Pointing data for pages and screens

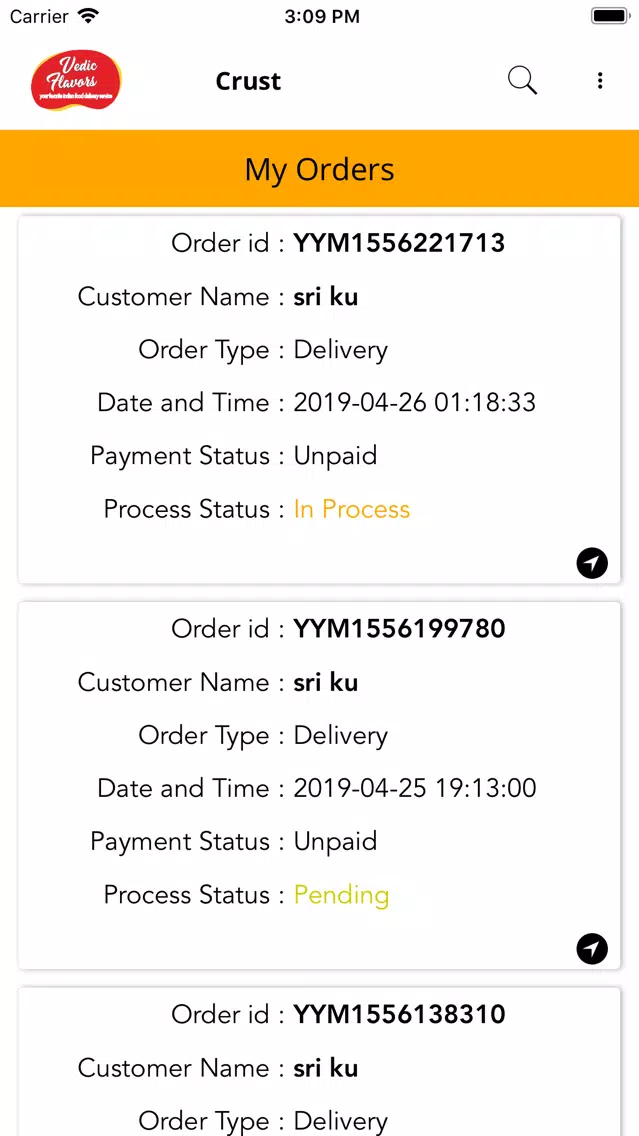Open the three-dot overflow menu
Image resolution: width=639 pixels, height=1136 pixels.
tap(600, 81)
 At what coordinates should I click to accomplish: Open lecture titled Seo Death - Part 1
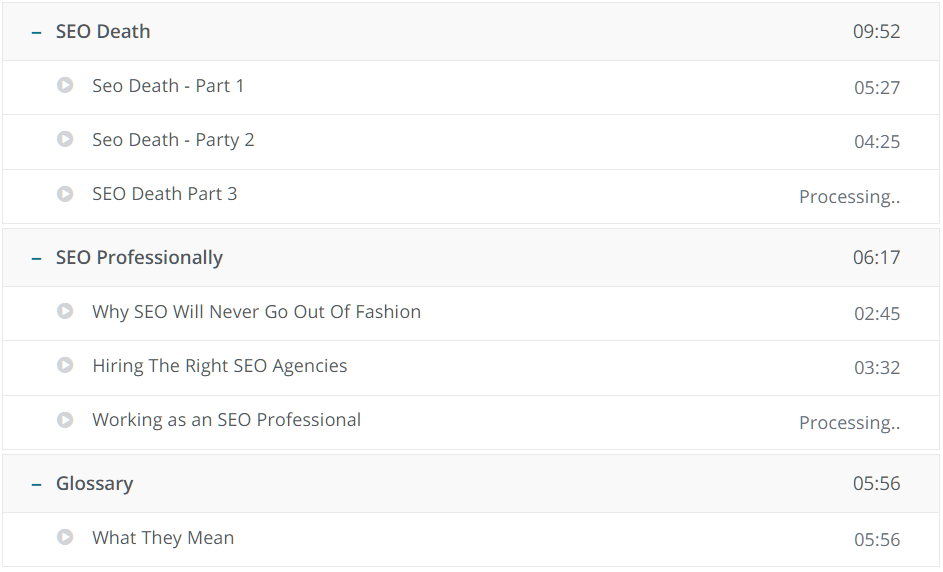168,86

■ Task prompt ■
Copy the text of every item above word for word, leaving out the pictures.

■ Task result ■
Open the three-dot overflow menu
Image resolution: width=639 pixels, height=1136 pixels.
tap(600, 81)
 At what coordinates should I click to accomplish: Open lecture titled Seo Death - Part 1
168,86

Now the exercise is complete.